Every time Ontario Johnson steps up to the door of her home, she gives thanks to God. “When I turn the key, I look toward the heavens,” she said. “I can’t get enough of praising Him.”
Just over a year ago, Ontario was living at Mary Ellen’s Hearth, Embrace Alabama Kids’ newest ministry partner that provides transitional housing for homeless women and children. “Being in your car or on the street can be very dangerous,” the first-time homeowner said. “If it hadn’t been for this program, I don’t know what situation I would have been in.”
Embrace Alabama Kids joined forces with the longtime Montgomery ministry earlier this year to ensure longevity for the program and stability for the families. It also allowed Embrace Alabama Kids to expand its reach and serve more of God’s children. “Partnerships are part of our strategic plan, and this was a natural fit for us,” said Dr. Blake Horne, President and CEO of Embrace Alabama Kids.
“Family homelessness is the second leading cause of children being in foster care, behind abuse and neglect,” he said.
“If kids enter the foster system, there’s a 50 percent chance they’ll grow up in the foster system.” That’s why family preservation – equipping families to stay together in a safe, healthy home – is an important part of Embrace Alabama Kids mission.
MEH provides supportive services that help mothers live independently and provide a loving home. They offer instruction on life skills, financial literacy, parenting, cooking and nutrition, all while meeting the basic needs of shelter, food, clothing, medical care and a spiritual foundation.

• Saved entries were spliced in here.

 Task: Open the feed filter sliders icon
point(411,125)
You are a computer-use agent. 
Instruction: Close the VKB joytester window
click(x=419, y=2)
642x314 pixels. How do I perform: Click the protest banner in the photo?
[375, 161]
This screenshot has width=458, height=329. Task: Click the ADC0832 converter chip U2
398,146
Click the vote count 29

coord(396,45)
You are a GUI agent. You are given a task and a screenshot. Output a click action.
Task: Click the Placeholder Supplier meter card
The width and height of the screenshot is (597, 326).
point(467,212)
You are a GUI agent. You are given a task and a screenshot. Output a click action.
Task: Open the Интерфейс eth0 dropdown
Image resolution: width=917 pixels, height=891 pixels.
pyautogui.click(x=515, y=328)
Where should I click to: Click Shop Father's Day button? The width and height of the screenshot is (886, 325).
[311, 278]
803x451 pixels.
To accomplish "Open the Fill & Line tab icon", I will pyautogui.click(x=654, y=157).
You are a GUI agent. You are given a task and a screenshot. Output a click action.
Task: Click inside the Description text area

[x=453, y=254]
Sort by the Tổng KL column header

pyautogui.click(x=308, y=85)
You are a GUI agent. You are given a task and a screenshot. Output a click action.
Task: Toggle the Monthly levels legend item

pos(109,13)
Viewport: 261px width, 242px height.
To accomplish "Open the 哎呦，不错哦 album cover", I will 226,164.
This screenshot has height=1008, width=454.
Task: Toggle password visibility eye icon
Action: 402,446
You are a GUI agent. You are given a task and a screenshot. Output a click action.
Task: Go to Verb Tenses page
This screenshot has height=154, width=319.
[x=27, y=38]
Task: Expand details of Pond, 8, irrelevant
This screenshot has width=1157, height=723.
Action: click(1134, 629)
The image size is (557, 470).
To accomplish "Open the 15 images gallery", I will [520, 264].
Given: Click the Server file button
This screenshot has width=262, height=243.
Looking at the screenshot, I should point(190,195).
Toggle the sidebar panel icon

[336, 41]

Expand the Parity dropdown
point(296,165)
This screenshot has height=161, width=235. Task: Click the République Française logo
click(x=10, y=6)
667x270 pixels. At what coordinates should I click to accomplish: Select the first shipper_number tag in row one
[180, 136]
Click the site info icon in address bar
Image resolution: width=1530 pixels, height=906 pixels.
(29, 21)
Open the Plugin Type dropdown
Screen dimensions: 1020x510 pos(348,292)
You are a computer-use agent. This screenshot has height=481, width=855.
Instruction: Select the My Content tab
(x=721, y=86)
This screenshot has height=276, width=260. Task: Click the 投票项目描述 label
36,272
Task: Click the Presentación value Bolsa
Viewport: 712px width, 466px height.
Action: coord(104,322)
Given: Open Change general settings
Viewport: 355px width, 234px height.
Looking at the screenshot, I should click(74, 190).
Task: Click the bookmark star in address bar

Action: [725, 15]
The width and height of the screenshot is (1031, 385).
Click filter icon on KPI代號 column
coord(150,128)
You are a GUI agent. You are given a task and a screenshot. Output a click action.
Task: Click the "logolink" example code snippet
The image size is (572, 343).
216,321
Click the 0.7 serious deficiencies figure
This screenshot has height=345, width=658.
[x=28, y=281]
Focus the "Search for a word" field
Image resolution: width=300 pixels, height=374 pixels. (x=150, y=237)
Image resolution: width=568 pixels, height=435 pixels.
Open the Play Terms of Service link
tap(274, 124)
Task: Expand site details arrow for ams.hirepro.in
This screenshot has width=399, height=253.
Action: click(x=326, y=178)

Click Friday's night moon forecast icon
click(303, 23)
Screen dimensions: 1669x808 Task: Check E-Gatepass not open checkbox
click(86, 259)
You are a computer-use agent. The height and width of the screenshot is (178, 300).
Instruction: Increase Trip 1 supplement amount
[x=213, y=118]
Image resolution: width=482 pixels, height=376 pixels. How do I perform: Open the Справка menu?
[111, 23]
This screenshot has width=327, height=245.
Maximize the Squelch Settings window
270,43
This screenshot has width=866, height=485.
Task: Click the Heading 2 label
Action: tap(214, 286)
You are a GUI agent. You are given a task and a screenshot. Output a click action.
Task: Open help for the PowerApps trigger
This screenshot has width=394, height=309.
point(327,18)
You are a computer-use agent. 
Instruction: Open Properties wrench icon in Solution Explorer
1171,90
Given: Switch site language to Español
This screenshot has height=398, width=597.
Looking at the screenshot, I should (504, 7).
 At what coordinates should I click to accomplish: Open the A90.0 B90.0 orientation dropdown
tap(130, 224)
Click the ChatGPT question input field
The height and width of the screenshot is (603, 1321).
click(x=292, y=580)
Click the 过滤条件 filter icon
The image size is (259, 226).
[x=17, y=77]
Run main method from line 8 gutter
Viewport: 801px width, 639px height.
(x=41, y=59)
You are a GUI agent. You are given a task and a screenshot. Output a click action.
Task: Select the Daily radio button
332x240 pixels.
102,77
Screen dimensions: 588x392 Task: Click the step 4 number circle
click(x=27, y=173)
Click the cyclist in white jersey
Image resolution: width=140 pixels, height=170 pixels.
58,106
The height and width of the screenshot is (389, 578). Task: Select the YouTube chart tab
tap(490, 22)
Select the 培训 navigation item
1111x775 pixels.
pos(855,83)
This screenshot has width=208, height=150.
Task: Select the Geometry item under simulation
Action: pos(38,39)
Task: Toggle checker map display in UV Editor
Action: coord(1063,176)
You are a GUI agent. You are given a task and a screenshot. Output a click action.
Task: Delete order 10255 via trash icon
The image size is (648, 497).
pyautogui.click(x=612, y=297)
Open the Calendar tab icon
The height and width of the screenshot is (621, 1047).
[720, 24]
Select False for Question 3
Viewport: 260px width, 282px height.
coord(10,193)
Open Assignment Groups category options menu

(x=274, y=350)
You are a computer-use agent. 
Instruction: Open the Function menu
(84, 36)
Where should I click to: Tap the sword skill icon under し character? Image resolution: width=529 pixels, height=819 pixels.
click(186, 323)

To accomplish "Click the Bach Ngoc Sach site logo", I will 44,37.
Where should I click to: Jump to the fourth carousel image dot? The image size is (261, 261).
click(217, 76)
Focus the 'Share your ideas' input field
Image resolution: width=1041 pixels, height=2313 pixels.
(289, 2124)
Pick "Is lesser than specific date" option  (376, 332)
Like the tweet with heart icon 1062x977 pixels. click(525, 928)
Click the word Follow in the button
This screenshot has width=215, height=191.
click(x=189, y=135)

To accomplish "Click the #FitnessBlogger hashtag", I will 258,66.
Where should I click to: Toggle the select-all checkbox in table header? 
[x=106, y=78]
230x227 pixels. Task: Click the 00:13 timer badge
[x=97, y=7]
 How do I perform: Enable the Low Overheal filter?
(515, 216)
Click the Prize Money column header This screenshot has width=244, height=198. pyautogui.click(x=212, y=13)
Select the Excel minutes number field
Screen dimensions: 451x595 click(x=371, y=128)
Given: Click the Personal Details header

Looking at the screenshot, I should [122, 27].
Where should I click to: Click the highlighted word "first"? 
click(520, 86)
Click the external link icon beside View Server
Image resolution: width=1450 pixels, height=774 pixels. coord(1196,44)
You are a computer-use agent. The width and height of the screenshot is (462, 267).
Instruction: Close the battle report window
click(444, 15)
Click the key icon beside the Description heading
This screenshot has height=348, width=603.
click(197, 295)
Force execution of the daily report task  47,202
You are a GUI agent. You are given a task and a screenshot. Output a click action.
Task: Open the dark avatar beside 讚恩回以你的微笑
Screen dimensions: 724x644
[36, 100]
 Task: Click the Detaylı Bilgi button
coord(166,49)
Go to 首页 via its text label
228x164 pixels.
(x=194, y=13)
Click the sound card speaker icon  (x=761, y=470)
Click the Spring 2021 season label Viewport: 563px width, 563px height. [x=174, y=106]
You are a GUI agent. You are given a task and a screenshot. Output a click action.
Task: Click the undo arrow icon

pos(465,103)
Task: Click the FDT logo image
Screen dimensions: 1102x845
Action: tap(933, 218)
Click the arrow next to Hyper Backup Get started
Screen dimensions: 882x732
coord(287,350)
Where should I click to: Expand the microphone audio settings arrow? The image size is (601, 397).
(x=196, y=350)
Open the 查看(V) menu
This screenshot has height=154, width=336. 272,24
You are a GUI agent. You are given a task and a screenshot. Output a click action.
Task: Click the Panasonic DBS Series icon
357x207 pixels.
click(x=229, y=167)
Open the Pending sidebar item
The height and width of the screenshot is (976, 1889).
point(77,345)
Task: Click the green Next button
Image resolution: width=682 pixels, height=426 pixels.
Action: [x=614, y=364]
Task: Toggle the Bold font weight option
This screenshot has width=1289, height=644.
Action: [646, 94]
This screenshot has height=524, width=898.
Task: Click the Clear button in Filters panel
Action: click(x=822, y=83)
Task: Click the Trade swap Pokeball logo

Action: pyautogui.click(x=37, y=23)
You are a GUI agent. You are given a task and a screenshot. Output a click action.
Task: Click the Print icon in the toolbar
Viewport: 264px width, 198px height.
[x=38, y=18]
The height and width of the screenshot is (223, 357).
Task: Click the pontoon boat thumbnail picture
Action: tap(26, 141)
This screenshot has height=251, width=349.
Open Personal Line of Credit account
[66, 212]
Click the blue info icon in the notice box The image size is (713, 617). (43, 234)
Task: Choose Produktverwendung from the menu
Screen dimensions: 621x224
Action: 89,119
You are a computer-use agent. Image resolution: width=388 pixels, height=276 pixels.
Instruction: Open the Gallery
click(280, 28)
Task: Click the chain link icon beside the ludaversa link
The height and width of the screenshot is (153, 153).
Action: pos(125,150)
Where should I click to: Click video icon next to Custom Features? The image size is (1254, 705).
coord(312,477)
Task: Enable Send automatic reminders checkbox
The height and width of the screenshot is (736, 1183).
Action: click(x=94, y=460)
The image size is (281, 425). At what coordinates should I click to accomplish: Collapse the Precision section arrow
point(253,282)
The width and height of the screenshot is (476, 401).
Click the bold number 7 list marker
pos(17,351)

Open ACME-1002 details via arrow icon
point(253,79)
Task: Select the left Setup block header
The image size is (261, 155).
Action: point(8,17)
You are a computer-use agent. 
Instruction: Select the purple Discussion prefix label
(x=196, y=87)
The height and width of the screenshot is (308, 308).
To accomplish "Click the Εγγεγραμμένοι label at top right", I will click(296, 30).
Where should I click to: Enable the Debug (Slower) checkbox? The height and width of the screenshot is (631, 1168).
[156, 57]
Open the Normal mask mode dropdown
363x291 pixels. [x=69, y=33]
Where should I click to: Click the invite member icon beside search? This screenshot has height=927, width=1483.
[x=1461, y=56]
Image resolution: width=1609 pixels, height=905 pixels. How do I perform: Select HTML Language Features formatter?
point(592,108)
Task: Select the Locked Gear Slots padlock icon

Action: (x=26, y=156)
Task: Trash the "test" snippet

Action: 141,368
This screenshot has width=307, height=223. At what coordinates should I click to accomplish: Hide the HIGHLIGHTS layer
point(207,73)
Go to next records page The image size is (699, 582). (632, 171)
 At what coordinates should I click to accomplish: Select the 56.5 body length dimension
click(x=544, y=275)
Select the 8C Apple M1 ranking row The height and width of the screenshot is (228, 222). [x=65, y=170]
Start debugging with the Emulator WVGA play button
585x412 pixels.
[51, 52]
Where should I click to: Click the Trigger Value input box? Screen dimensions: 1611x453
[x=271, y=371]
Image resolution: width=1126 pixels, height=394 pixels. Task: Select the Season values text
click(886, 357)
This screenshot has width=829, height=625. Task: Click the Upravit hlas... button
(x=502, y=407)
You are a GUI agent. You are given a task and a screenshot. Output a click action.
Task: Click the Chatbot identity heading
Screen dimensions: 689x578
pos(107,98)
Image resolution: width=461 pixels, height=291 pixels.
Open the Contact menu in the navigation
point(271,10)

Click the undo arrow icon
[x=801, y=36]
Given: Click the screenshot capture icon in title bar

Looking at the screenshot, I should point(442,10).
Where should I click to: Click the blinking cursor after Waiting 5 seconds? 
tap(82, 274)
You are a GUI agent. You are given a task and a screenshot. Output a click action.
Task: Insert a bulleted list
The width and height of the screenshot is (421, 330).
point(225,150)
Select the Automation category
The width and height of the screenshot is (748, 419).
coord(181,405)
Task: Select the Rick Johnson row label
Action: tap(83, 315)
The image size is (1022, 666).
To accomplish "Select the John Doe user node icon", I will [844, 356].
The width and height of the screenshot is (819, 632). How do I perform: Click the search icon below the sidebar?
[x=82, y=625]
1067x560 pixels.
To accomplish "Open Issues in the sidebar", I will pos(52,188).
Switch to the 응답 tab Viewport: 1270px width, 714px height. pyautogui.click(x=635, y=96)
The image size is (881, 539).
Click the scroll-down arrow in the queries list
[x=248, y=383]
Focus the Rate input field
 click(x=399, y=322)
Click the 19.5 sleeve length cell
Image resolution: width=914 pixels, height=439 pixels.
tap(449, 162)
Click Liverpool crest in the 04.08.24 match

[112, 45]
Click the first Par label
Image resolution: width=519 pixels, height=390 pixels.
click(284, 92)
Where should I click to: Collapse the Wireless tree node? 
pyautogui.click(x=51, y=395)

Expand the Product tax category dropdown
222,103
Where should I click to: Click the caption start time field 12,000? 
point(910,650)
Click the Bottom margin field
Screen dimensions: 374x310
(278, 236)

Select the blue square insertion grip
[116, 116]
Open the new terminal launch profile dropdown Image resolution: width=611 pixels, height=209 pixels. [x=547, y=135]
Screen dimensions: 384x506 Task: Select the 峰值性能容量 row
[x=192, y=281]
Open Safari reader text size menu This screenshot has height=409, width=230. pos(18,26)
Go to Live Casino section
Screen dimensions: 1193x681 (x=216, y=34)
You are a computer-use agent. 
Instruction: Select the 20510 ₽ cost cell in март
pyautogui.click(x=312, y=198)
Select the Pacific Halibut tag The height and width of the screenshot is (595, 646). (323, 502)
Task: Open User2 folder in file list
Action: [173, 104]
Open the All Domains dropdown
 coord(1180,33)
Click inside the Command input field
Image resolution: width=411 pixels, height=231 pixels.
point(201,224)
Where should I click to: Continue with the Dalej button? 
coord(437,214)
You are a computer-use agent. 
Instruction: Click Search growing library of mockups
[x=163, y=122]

The families can stay for up to two years, allowing them to find employment, save money and pay off debt. “Our goal is to break the cycle of homelessness and poverty, and you can’t do that overnight,” said Kim Bullard, MEH’s Board President. “It takes time to change patterns and habits and what you’ve known all your life.”
MEH is named for Bullard’s late mother-in- law, Mary Ellen Harrell Bullard, a longtime volunteer and a lay leader in the Methodist Church at the local, state, national and international levels. The ministry, founded in 1904, has taken many forms and had several name changes, but the focus has always been on women and children in need.
Formerly known as the Nellie Burge Community Center, the ministry most recently provided child care for families in a nearby low-income housing development. When the development was relocated in 2010, Mary Ellen’s Hearth at the Nellie Burge Community Center was born. Day care rooms became bedrooms, and the focus turned to self- sufficiency.
Ontario already had a full-time job and a rental home, but she had nowhere to go when the owner decided to quickly sell. She got on a waiting list for subsidized housing and tried unsuccessfully to find a shelter with room for her and her son. She even considered giving custody to family members. “I wasn’t going to make him live in the car,” she said. “I wouldn’t want him to go through that.”
A friend told her about MEH, and she threw herself into the program. “The money I could have spent on rent, I put it toward savings,” she said. She paid off debt and worked on restoring her credit, raising her score from 605 to 755.
She found the courage to start house hunting, dismissing several because they were in unsafe areas, before finding the perfect one. “I looked around the neighborhood and thought, ‘My child could ride a bike around here.’ And then I went inside and it felt like home,” Ontario said.
“My first night here, I cried. I looked around and tears of joy were falling out of my eyes.”
Both Bullard and Horne are grateful the new partnership will allow the program to continue to offer homes, healing and hope.
“We’re working with a like-minded group that shares our values and goals of providing these families with a place where they can better themselves and find peace, comfort and certainty when there hasn’t been a lot of that,” Bullard said. “It was definitely God’s timing.”